In 2006 Andrew Pighills and I purchased this 5 acre property with its half-built neglected house and numerous outbuildings in various stages of ruin. Soon after the closing we received an e-mail from a friend who wrote ” Home ownership is an expensive hobby. Good Luck.” This is sadly true and so every post you read relating to House and Garden must be read in the context of a “Work-In-Progress”, the emphasis being on the WORK.
The house is a somewhat dilapidated wreck of a place to which we’ve made some superficial improvements. Attached to the southeast end of the house is a small greenhouse, approximately 12′ x 20′. Tiny it may be but we couldn’t do without it. Here we overwinter tender perennials, propagate plants from cuttings, start seedlings for the vegetable gardens and putter around in the dead of winter amongst glowing magenta pelargoniums seen through the glass against the white backdrop of snow.

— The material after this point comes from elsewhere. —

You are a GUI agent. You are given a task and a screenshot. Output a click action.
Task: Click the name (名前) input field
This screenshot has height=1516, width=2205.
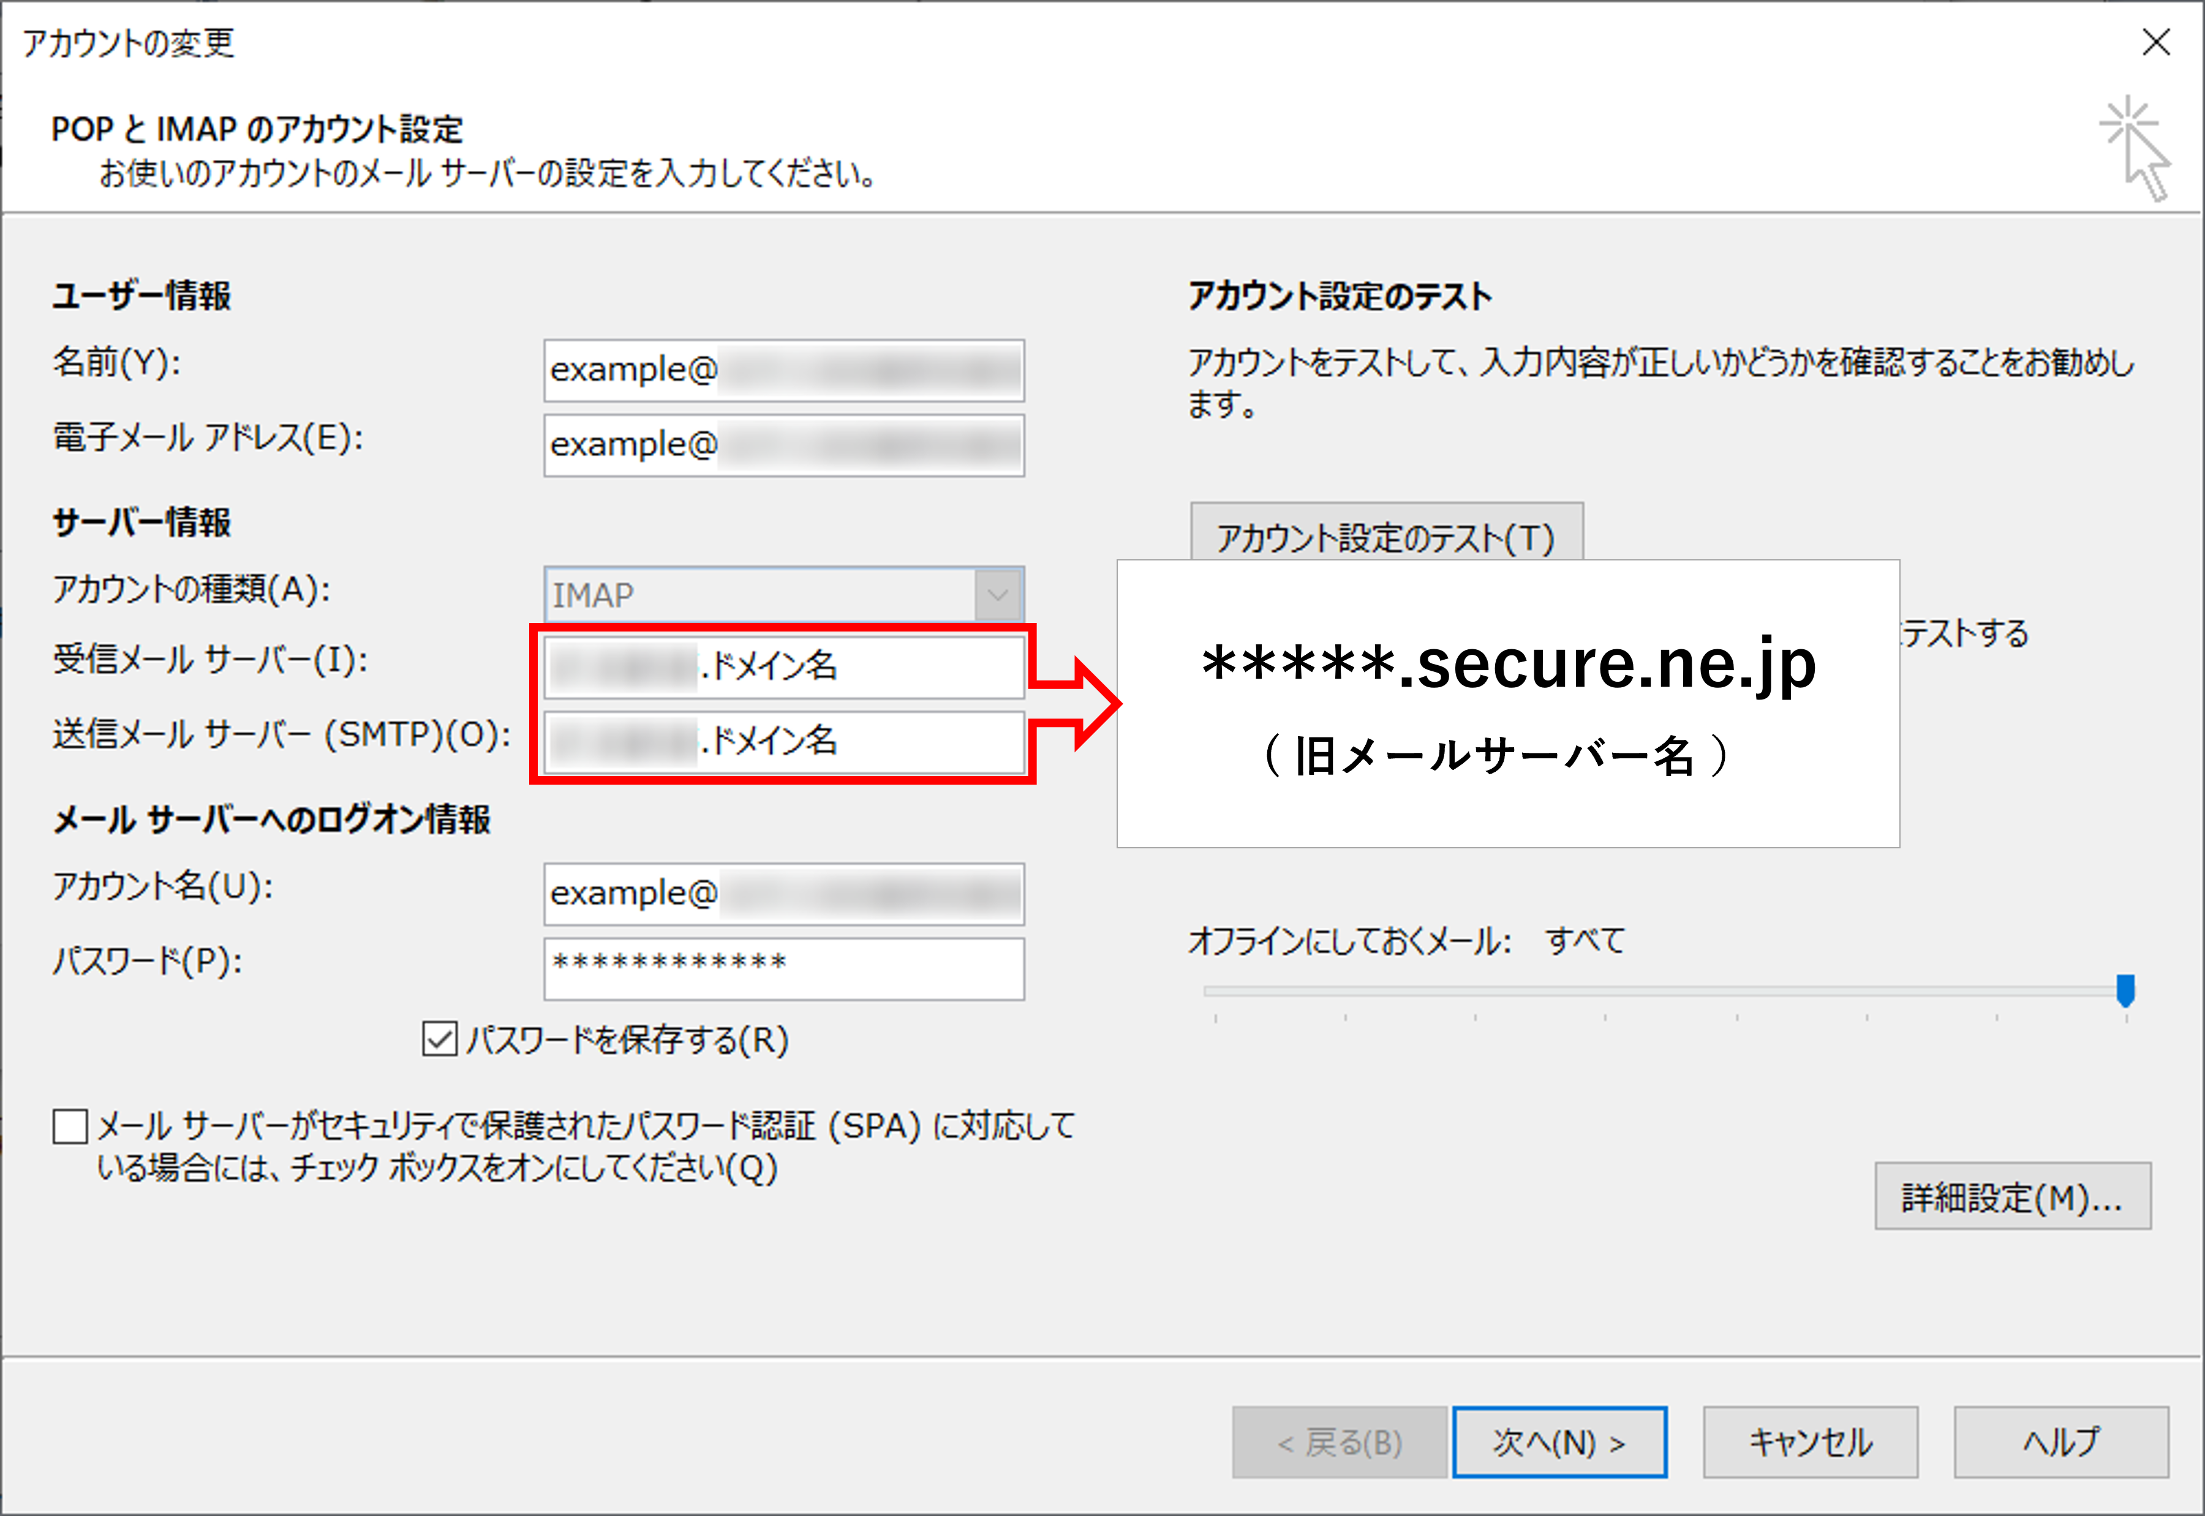point(783,370)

My studio has been wrested from an outbuilding that evidently served the previous owner as a a garage/toolshed/workshop. The toolshed section remains; for tools. The workshop section, initially intended to be the drafting area/library of my studio is, now, the henhouse. What remains of this building is my studio, a 20′ x 20′ space that’s cool in summer and heated in winter by an old Franklin stove, .
A tin barn at the far southern end of the property stores our tractor, a friend’s backhoe, a former and yet to be restored greenhouse, piles of wood waiting to be split and, of course, the wood-splitter.

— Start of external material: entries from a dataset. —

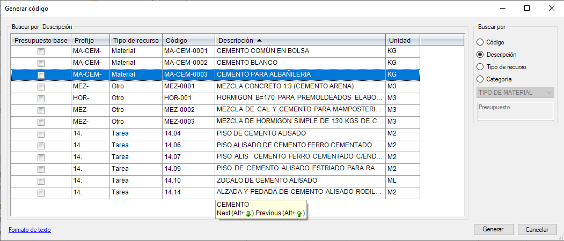Select the Categoría radio button
Image resolution: width=564 pixels, height=241 pixels.
[481, 79]
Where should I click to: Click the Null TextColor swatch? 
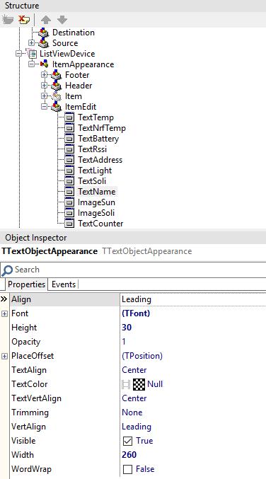(x=139, y=384)
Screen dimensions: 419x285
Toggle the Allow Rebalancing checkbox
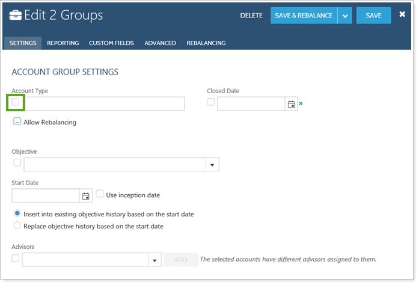tap(17, 122)
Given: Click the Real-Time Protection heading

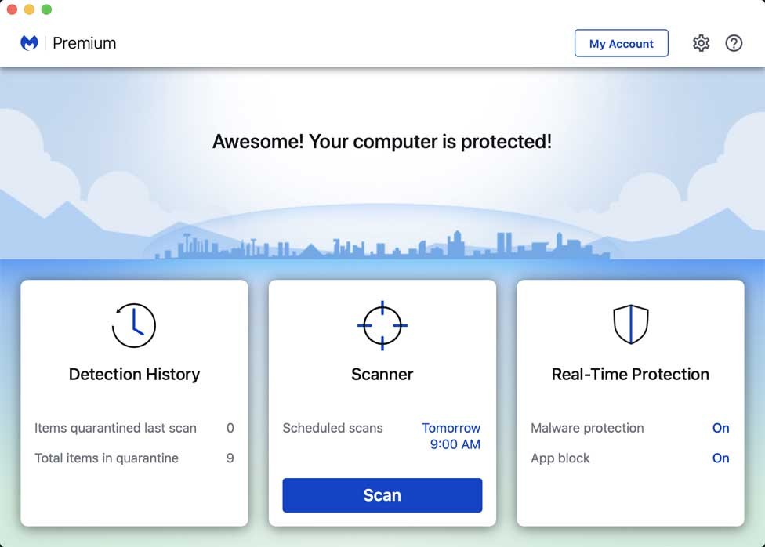Looking at the screenshot, I should coord(630,374).
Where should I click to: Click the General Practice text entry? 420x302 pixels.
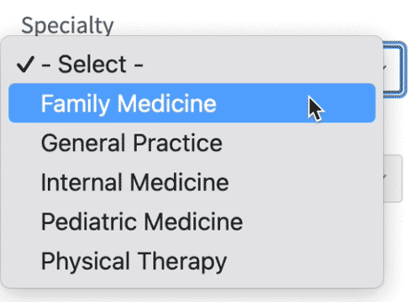coord(132,143)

The 3-bay wooden barn is what Andrew calls the ‘garage’. We have a garage, attached to the house, and so when I ask where something is and Andrew says ‘the garage’ it takes me twice as long to find the thing. If he said ‘the barn’ that would be a real time saver. ( He doesn’t seem to have a word for the actual garage). True, we use the garage to store wood and handle our recycling system and we do park our vehicles in the barn, along with many other things, but still…..having the same name for two different places is awkward and confusing.
We have numerous gardens.
The Kitchen Garden is roughly 35′ x 60′ and is defined by a rustic cedar fence. We grow a variety of vegetables (70 varieties, at last count) and can and freeze most of them for winter use.
The Liberty Garden is another garden, again 35′ x 60′, that we’re transitioning from a Vegetable/Cutting (flowers) Garden to a Fruit and Berry Garden, excepting the asparagus beds, which will remain. It is fenced with rustic cedar posts at 7′ intervals, between which are planted espaliered apple trees (14 of them). Last autumn we planted blueberries, currants, gooseberries, cranberries, raspberries, blackberries and strawberries in this garden. We will have to create another cutting garden for the dahlias, cosmos, zinnias, china asters, Bells of Ireland, larkspur, gladiolii, etc… It is bordered by a perennial/shrubbery garden that hosts roses, hydrangeas, foxgloves, lady’s mantle, sages, honeysuckle, among other things.
The Memorial Garden is a large space carved out of the woodland and enhanced by Andrew’s beautiful stonework. It celebrates and honors those whom we have loved and lost. It’s a very special, and yet, unresolved garden.
There are more, too many more gardens to go into here…..the orchard, the Lilac borders, the rose gardens….you’ll just have to come and pay us a visit, have a glass of wine and the 25 cent tour and see for yourself.